Pour autant, le désespoir n’est pas de mise. Kyohei Ogawa et Masaya Inoue considèrent qu’il est possible de changer les choses, même avec seulement deux personnes :

« Peut-être que la semaine prochaine le journal Asahi publiera un article concernant notre lutte. On ne sait pas. C’est le même problème dans tout le pays, à Nagoya, à Tokyo, de Hokkaido à Kyushu. Notre problème concerne 3 millions de travailleurs au Japon. »
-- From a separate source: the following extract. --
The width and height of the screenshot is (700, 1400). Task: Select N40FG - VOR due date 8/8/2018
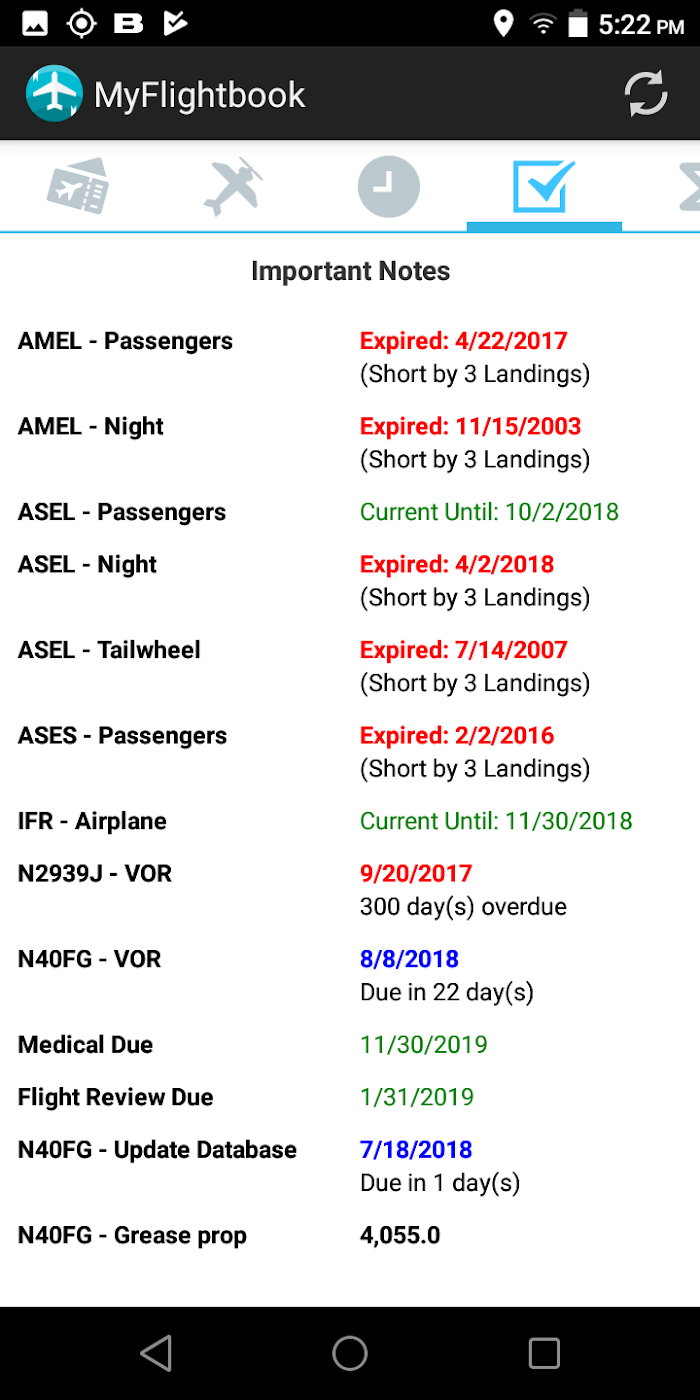409,959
Face à la perspective des licenciements massifs qui vont toucher les salariés à temps partiel dès avril, début de l’année fiscale 2009, le Parlement vient de voter une loi en urgence. Elle prévoit d’autoriser les salariés licenciés à avoir accès à l’assurance chômage dès leur sixième mois de cotisation au lieu d’un an. La durée d’indemnisation devrait passer de trois à six mois. Enfin, la contribution sociale des salariés et des entreprises relative à la sécurité de l’emploi est portée de 1,2% des salaires à 0,8%. La loi n’empêchera cependant pas les licenciements et ne résoudra pas le problème de la pauvreté des travailleurs concernés.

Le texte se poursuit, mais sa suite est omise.